Praticata anticamente in comunità-scuole del Mediterraneo orientale, in particolar modo nelle Isole greche, Creta, Cipro, lungo le coste dell’odierna Turchia, sorgevano su territori dalle caratteristiche ben precise al livello energetico, che li rendevano sacri, poiché riproducevano le forze divine del Dio Tutto; in questi convergevano tutte le energie cosmiche e le energie degli elementi (terra, acqua, aria e fuoco) più la divina energia di luce.

Questi luoghi sacri erano abitati da  Maestri Uomini e Donne che con pari dignità condividevano la meditazione, la contemplazione, l’insegnamento, la cura, la ricerca, lo studio, le arti, e la preghiera ossia il libero dialogo d’ogni uomo con la propria “Sorgente Divina”.

Invasioni e persecuzioni portarono una parte di queste comunità ad abbandonare queste terre e a vivere clandestinamente le loro esistenze trasmettendo oralmente gli insegnamenti ricevuti; la gente che rimase in quei territori, convogliò la pratica Vidma nel lato mistico delle fedi dei popoli dominanti che si susseguirono nei secoli.

Il Vidma non è una religione, né una fede, è semplicemente e solamente una scelta di vita, vivere in armonia con la natura e con se stessi, in piena coscienza e responsabilità dei propri gesti.

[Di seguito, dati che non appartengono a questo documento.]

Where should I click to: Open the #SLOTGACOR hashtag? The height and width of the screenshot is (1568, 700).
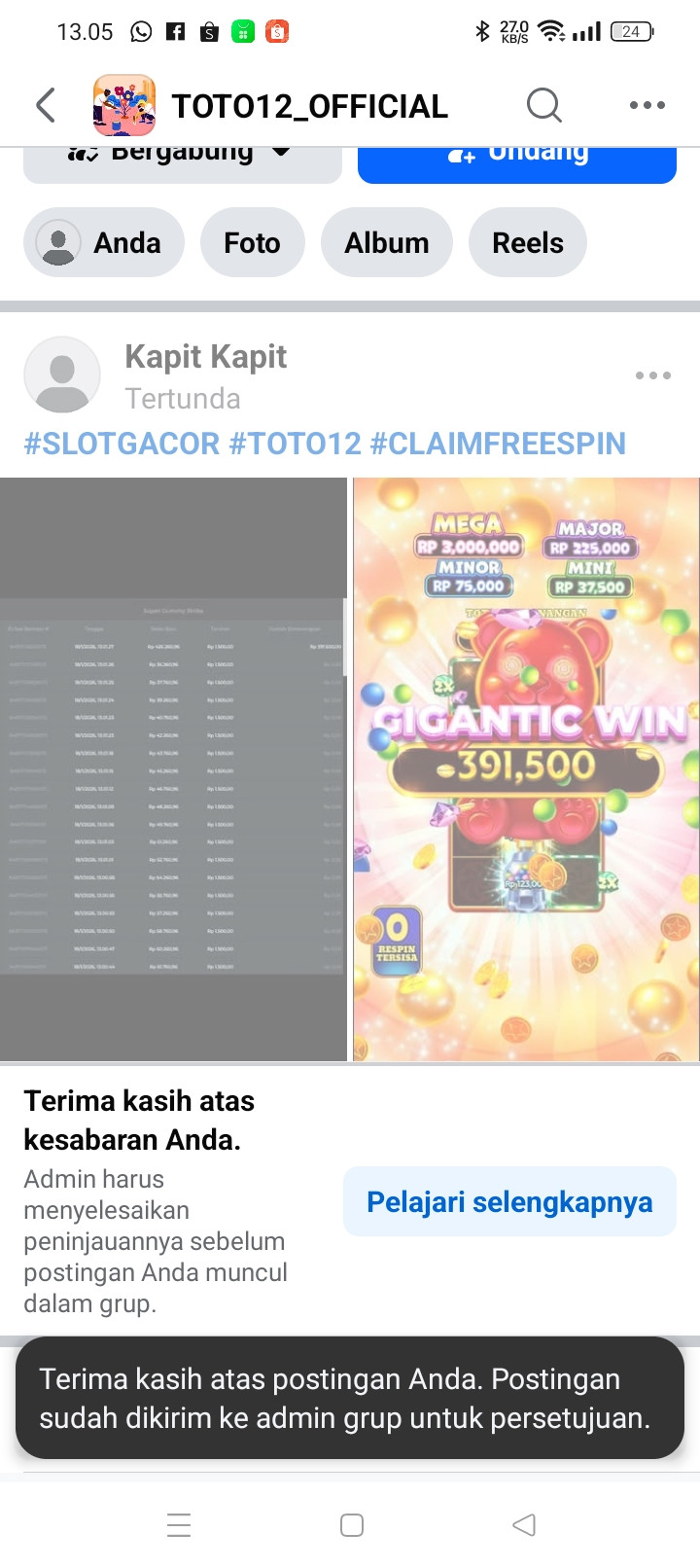[x=122, y=444]
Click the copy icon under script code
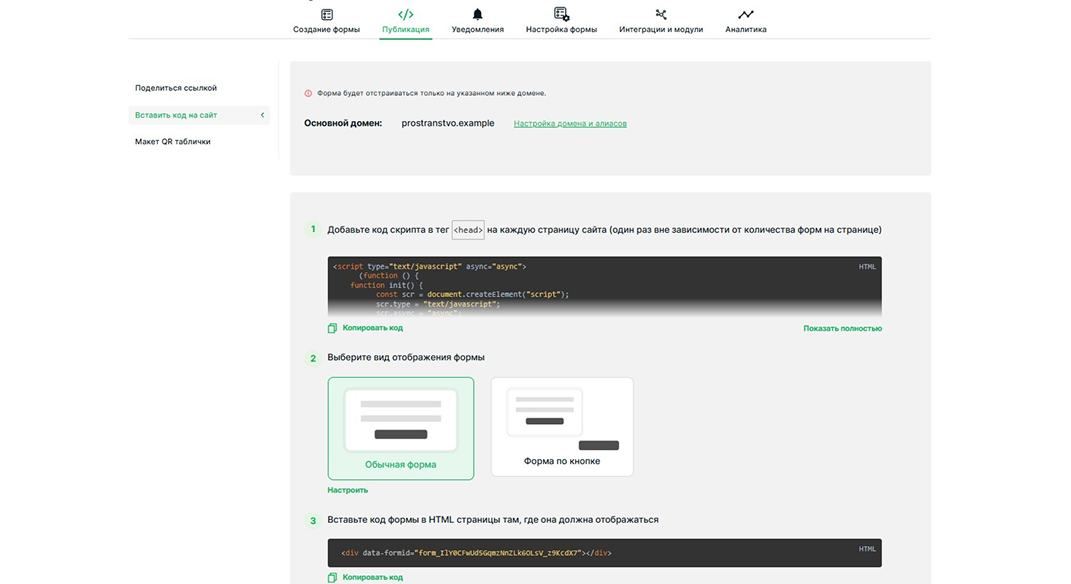 coord(333,328)
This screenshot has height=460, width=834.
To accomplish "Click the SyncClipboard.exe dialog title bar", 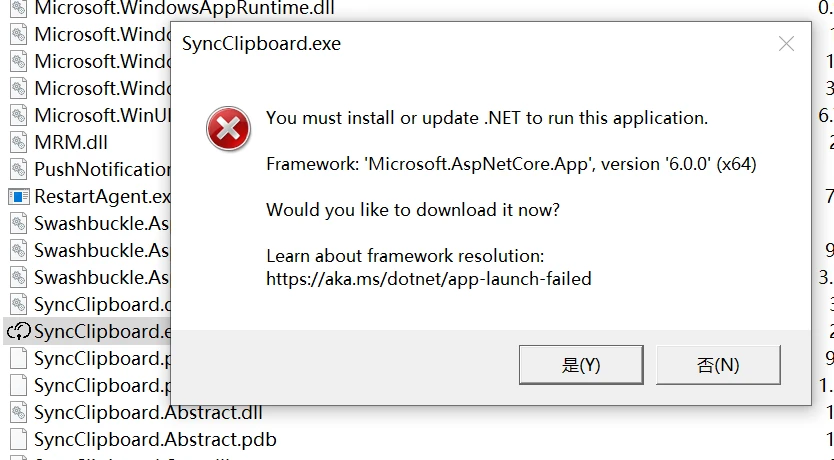I will click(450, 44).
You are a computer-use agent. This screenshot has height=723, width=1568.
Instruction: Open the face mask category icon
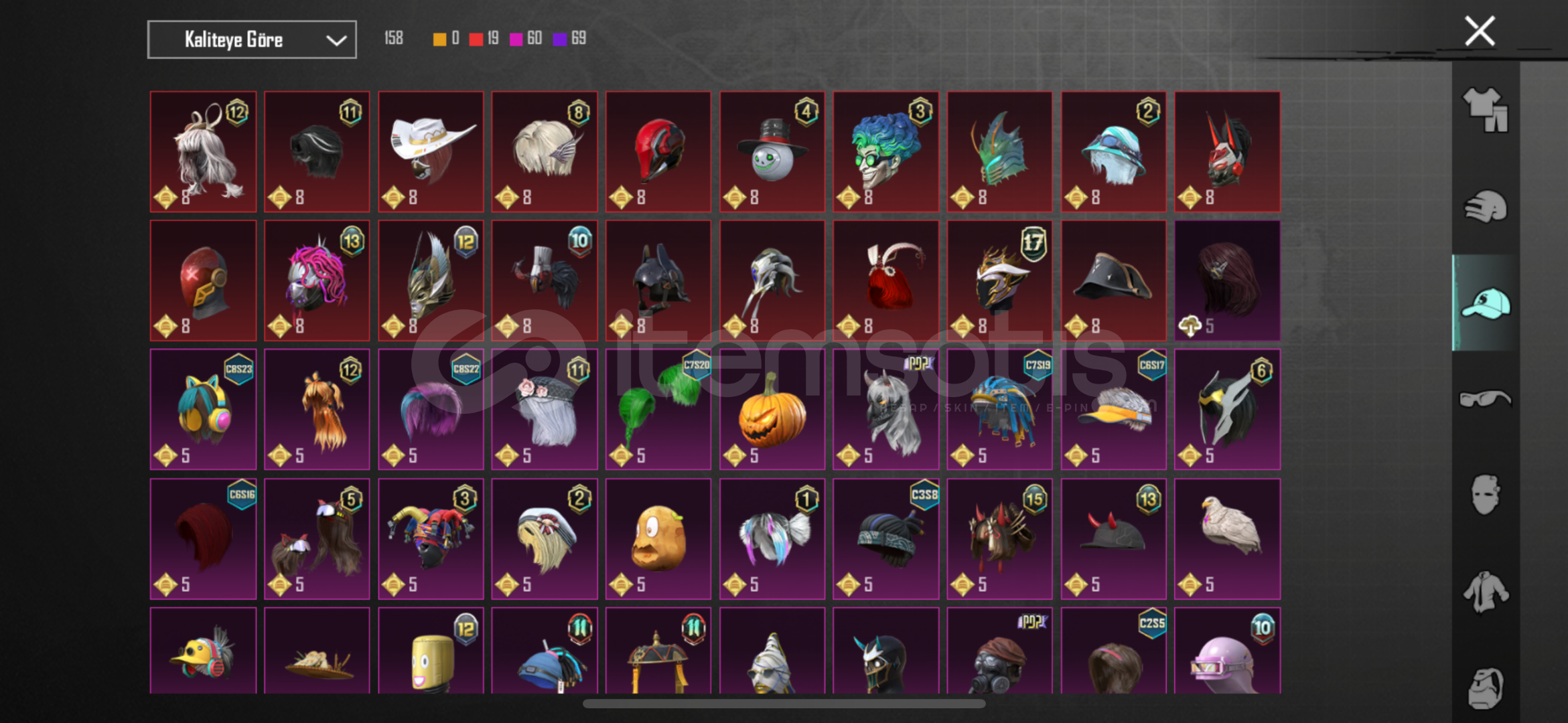tap(1485, 495)
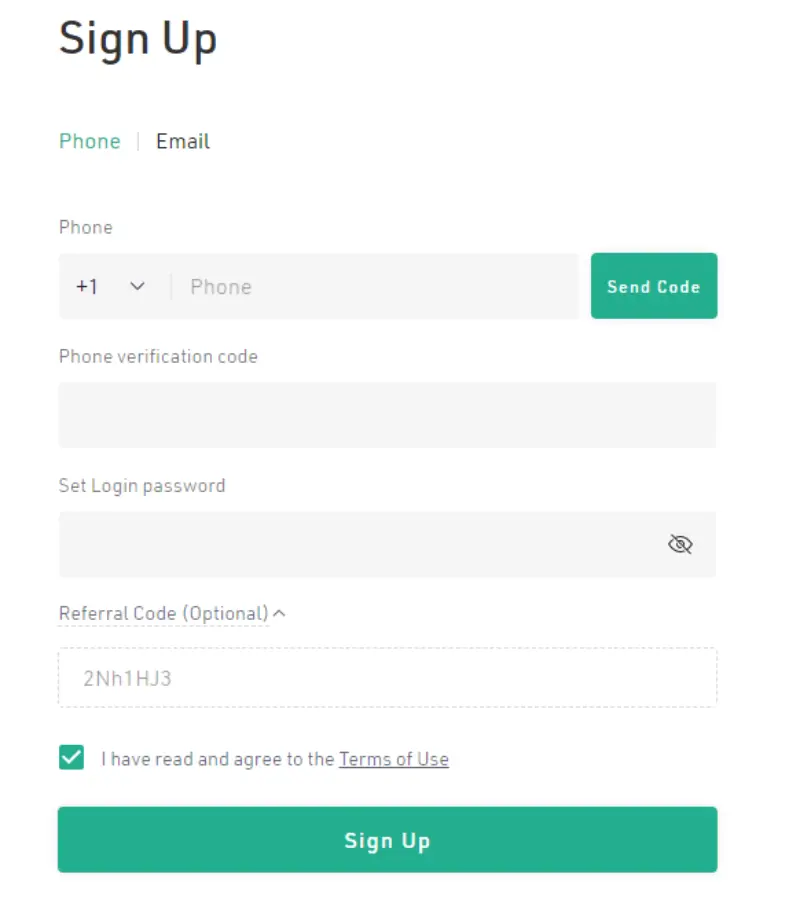Click the Sign Up page heading
Viewport: 800px width, 918px height.
[x=138, y=39]
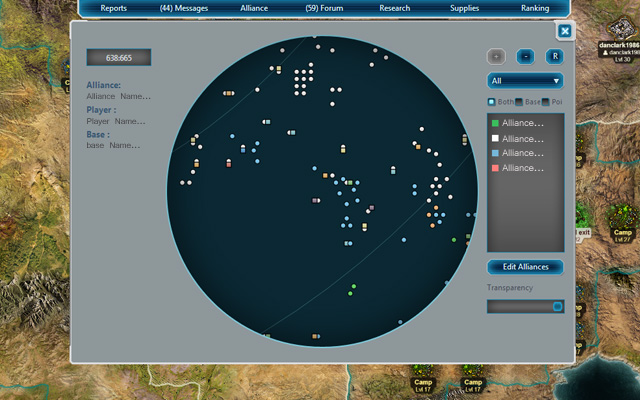Open the Reports menu
The image size is (640, 400).
tap(114, 8)
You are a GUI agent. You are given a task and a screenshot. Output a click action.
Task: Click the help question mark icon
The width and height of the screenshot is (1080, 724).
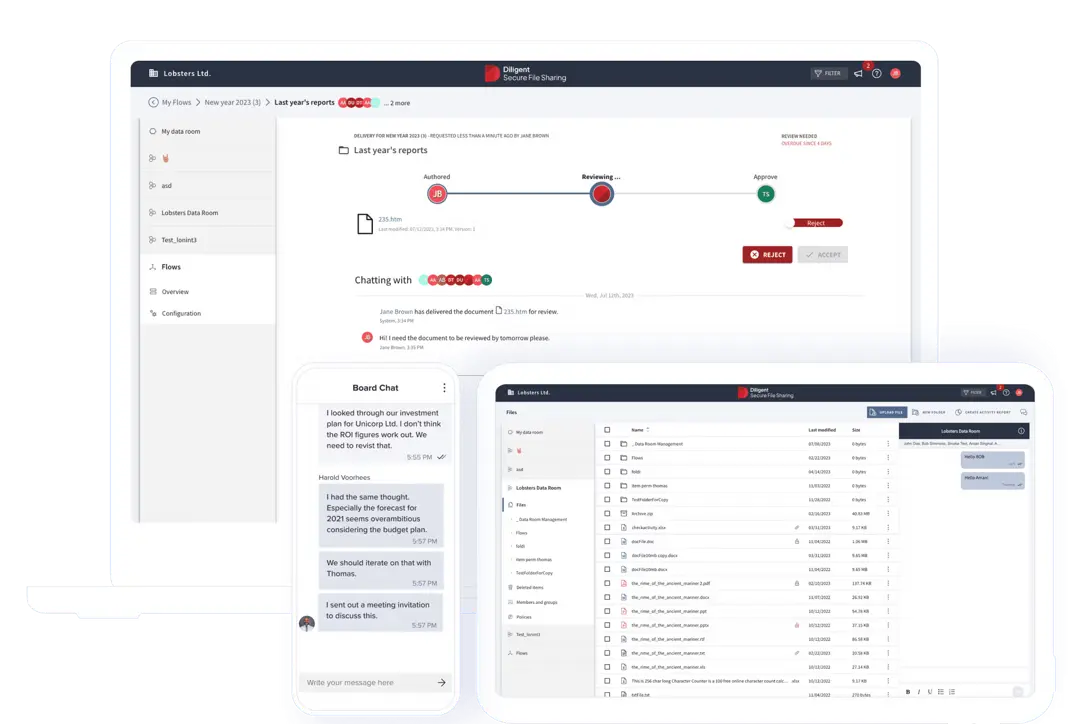click(x=876, y=73)
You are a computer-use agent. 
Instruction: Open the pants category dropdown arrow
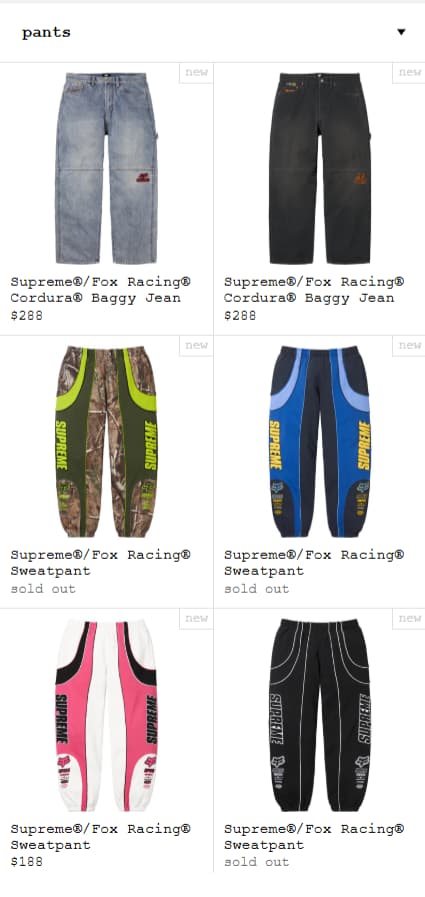(401, 32)
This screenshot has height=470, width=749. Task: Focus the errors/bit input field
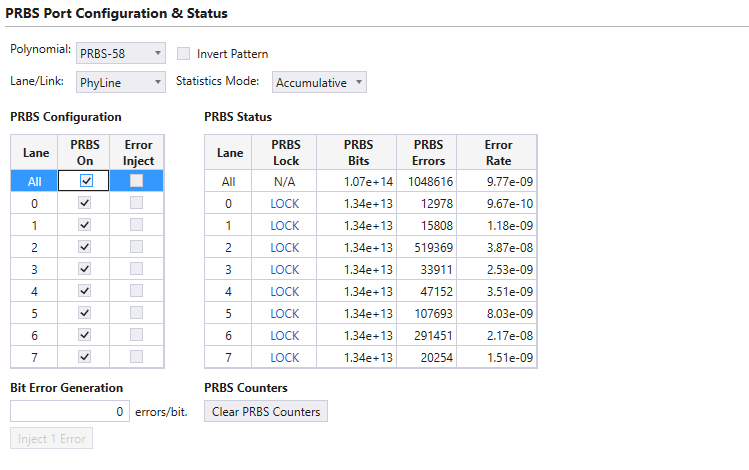[70, 411]
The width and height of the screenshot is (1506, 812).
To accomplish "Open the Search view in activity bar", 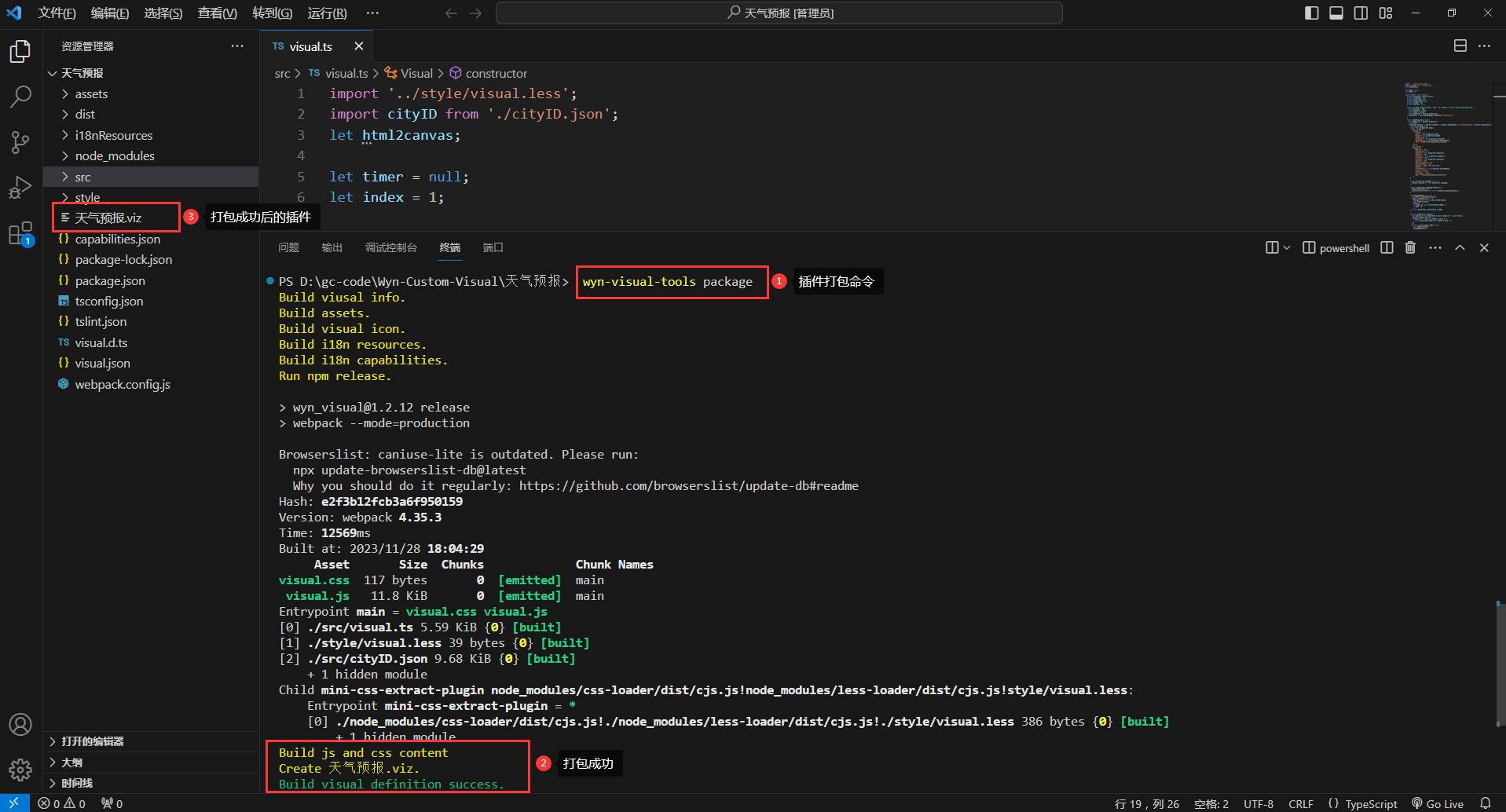I will pyautogui.click(x=20, y=97).
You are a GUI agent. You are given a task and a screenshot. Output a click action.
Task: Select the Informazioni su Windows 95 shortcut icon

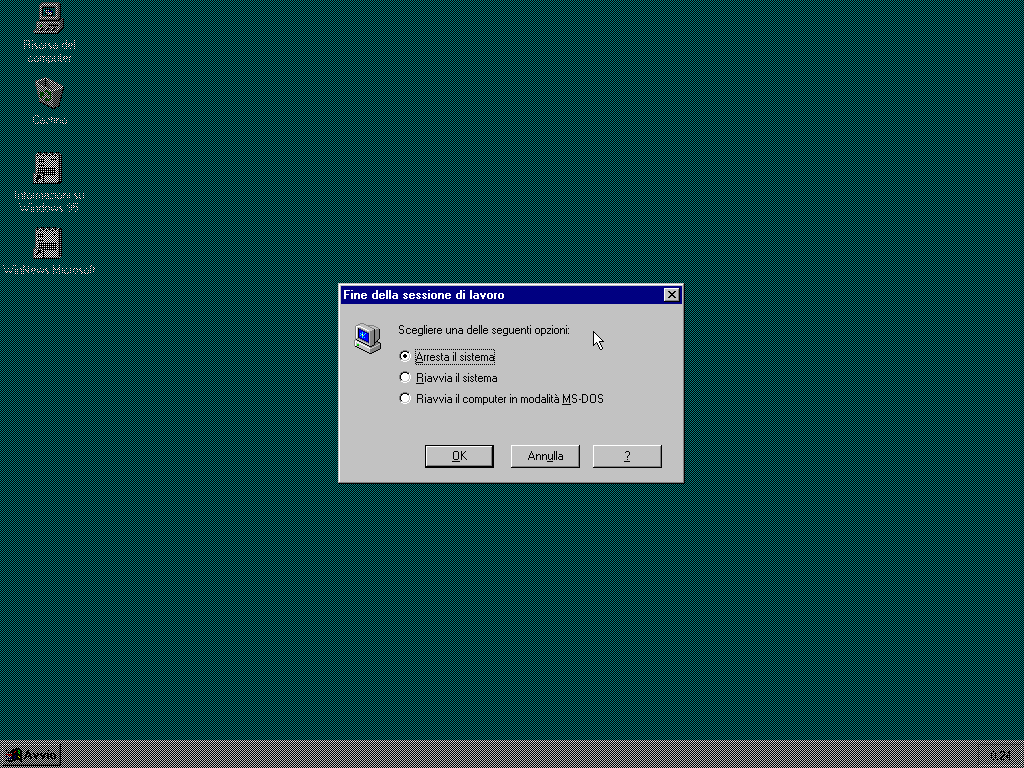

Perché l’essere umano non è limitato, solo fisico e mente, ma è un’identità complessa ricca di potenzialità da sviluppare, sperimentare in questa vita terrena.

La Via del Vidma insegna che l’uomo non ha nessun diritto di prevaricazione o di sottomissione verso la natura e i suoi animali, perché  sono i suoi compagni di viaggio in questa vita terrena, possono essere utilizzati con rispetto senza infierire sul loro essere; l’animale provvisto di sangue ha in comune con noi tre livelli energetici vibrazionali su quattro: fisico, emozionale e mentale, solo noi siamo in possesso del livello spirituale in quanto siamo esseri consapevoli.

Il vivere secondo i PRINCIPI del Vidma, non significa rinuncia, obblighi, o varie imposizioni comportamentali ma vivere la vita in completa coscienza ogni secondo.

Non c’è giudizio ma l’unico giudice è la Coscienza Etica.

Questo cammino di vita è di stampo animista.

I Maestri sono persone pacifiche, e ritengono che l’unico vero confronto con l’altro debba avvenire sul piano intellettuale e spirituale intesa come la saggia via del cuore, la forza fisica è bandita se non come atto di legittima difesa.

Col termine Maestri, si indica uomini e donne che con amore, utilizzando le loro potenzialità e capacità, aiutano le anime incarnate nella realizzazione del loro disegno evolutivo sulla terra.